Conduta Pré-operatória
Reportar-se à seção anterior sobre Tratamento Clínico. O tratamento pré-
operatório específico depende da doença subjacente.
Anestesia
O tratamento anestésico de animais com doença ortopédica é fornecido nas
Tabelas 32-5 e 32-6 nas páginas 1046 e 1047, respectivamente.
Anatomia Cirúrgica
A anatomia cirúrgica das articulações é fornecida sob os procedimentos
específicos.
Posicionamento
O posicionamento depende do procedimento a ser realizado (ver adiante).
TÉCNICA CIRÚRGICA
Para as técnicas de artroplastia (i.e., osteotomia da cabeça e colo do fêmur e
ressecção da cavidade glenoide), reportar-se às páginas 1258 e 1313.
MATERIAIS DE SUTURA E INSTRUMENTOS
ESPECIAIS
Os materiais de sutura e instrumentos especiais requeridos para a cirurgia
articular são listados nos procedimentos específicos.
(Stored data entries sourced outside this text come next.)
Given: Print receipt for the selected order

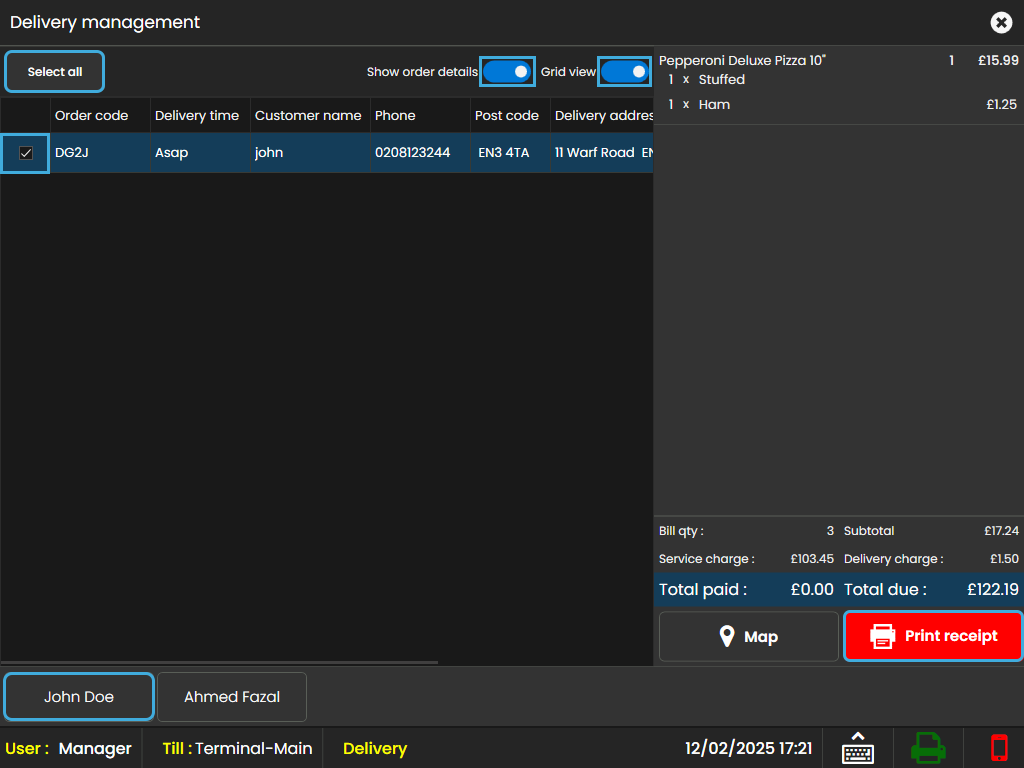Looking at the screenshot, I should tap(933, 636).
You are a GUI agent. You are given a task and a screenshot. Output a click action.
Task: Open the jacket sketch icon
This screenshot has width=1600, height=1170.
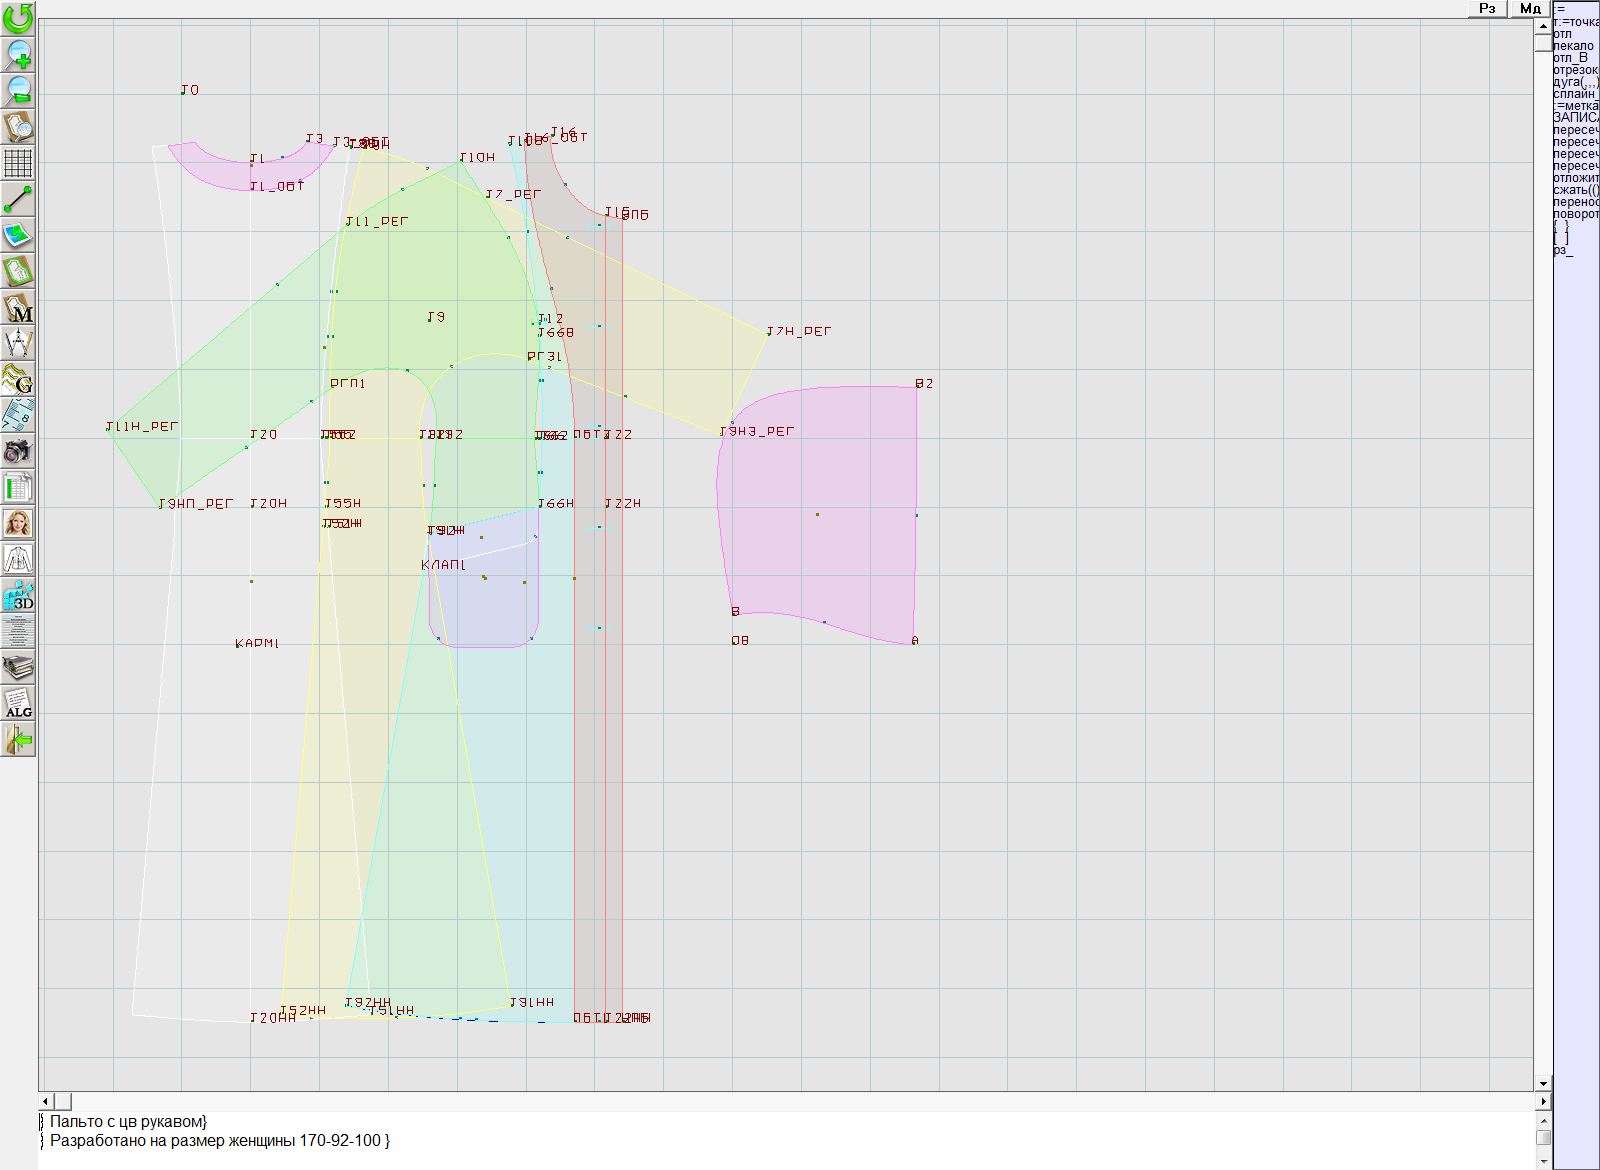point(18,559)
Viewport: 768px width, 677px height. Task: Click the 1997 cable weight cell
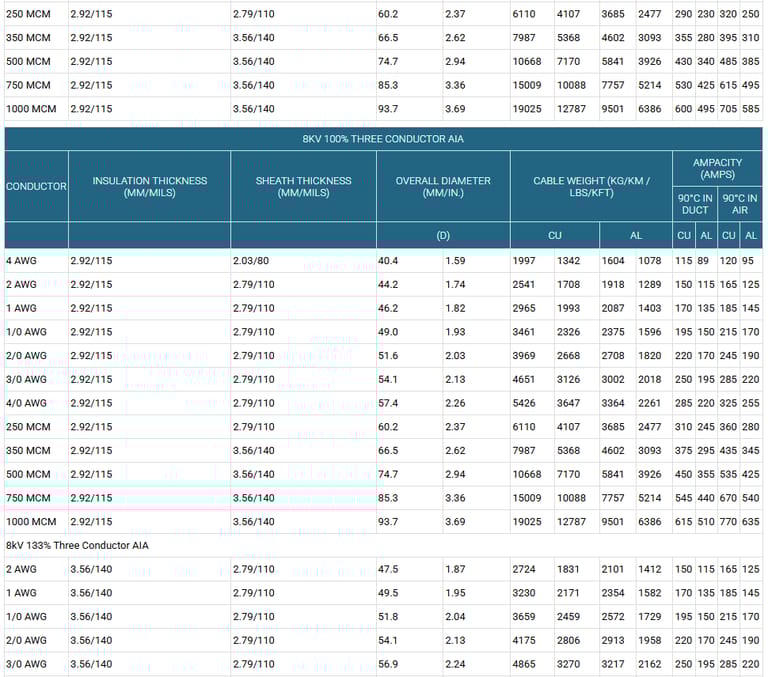point(525,261)
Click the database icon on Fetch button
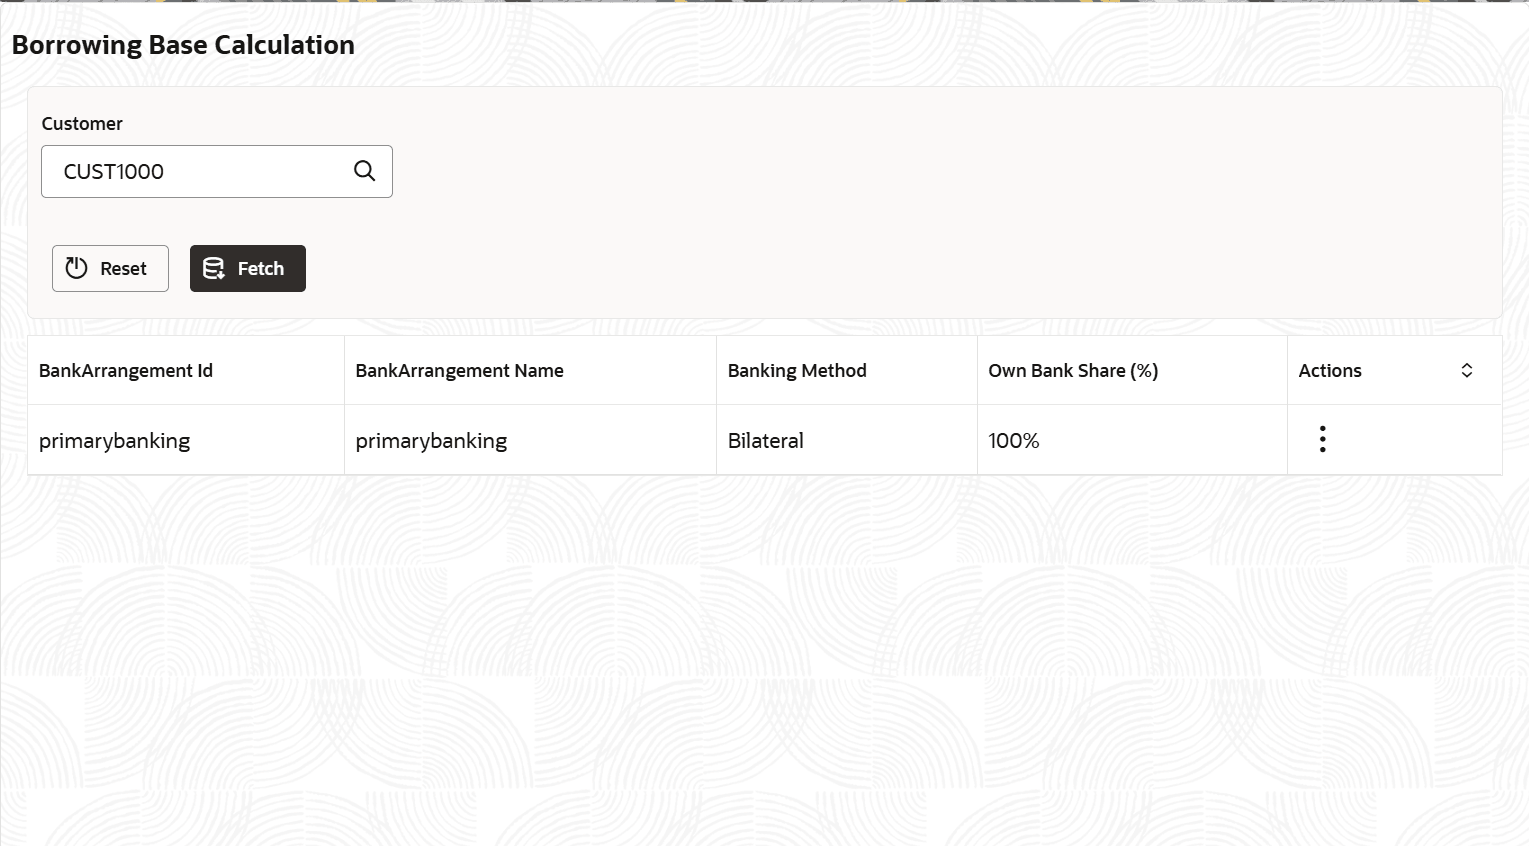Image resolution: width=1529 pixels, height=846 pixels. 214,268
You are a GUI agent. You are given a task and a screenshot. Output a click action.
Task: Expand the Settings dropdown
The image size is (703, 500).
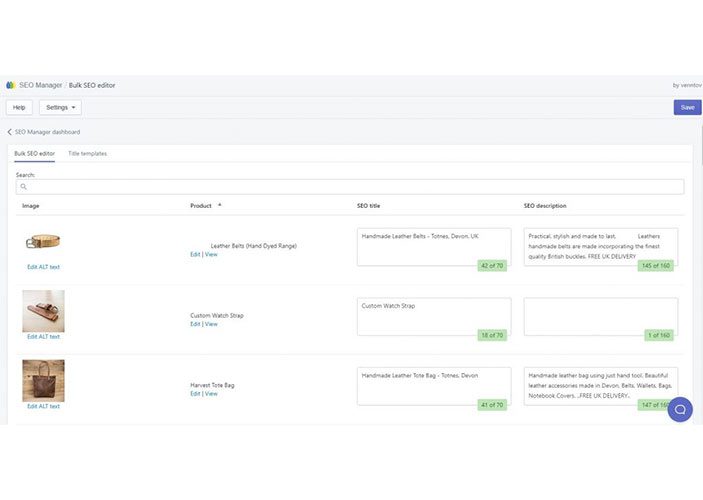point(61,107)

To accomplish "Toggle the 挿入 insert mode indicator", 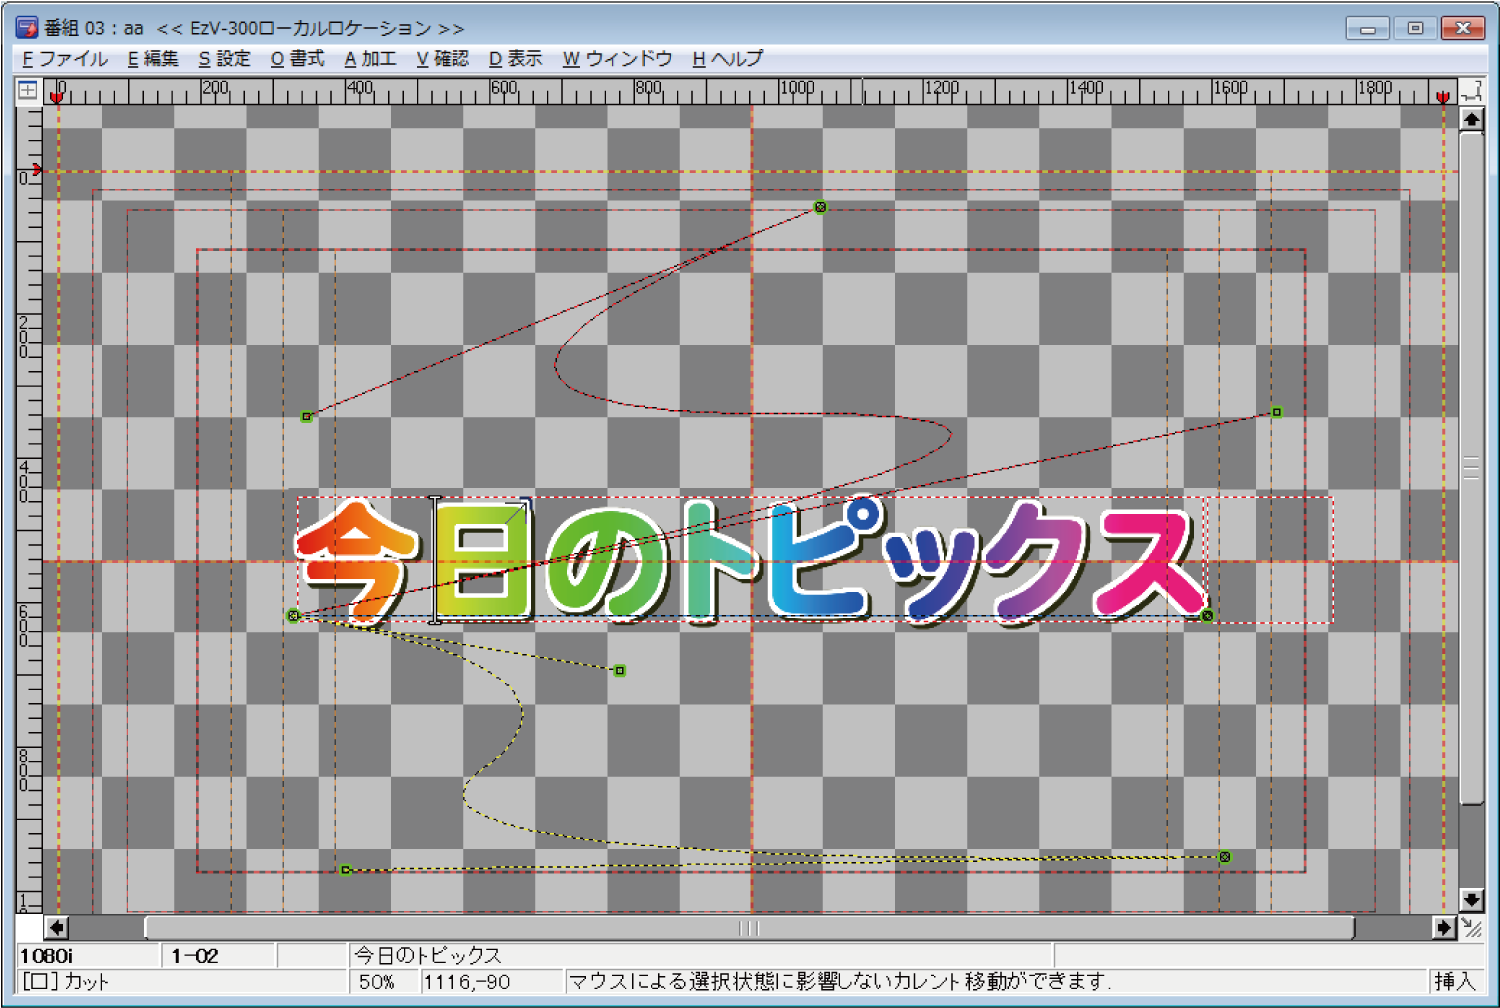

AVALIAÇÃO E CUIDADOS PÓS-OPERATÓRIOS
Para os cuidados pós-operatórios após cirurgia articular, reportar-se aos
procedimentos específicos.
PROGNÓSTICO
O prognóstico para pacientes com osteoartrite varia enormemente,
dependendo da gravidade da doença, do número de articulações afetadas e
da condição clínica do paciente. Em vários casos de osteoartrite leve a
moderada, o tratamento clínico adequado pode devolver ao paciente uma
função próxima do normal. Nos casos mais graves, particularmente quando
diversas articulações estão envolvidas, é reservado o prognóstico para o
retorno da atividade normal. Entretanto, na maioria dos casos, com a exceção
da osteoartrite grave e em estádio terminal, a função de animal de estimação
pode ser restaurada. Considerações importantes sobre o tratamento e o
prognóstico de animais com osteoartrite estão listadas no Quadro 34-6.
 QUADRO 34-6
C onsiderações I mportantes sobre a D oença A rticular
D egenerativa
• Na maioria dos casos de doença articular degenerativa (osteoartrite) em
cães, um problema articular primário (p. ex., displasia coxofemoral,
fragmentação do processo coronoide ou ruptura do ligamento cruzado) foi
a causa desencadeadora. A doença subjacente deve ser diagnosticada e
tratada adequadamente.
• Em geral, a osteoartrite é progressiva, independentemente do tratamento.
• O diagnóstico da osteoartrite é baseado na avaliação radiográfica, mas o
tratamento é baseado nos sinais clínicos.
• A abordagem médica da osteoartrite inclui o controle do peso, exercícios ou
fisioterapia para a manutenção da mobilidade articular e da massa
muscular, repouso durante os sinais clínicos agudos e medicação.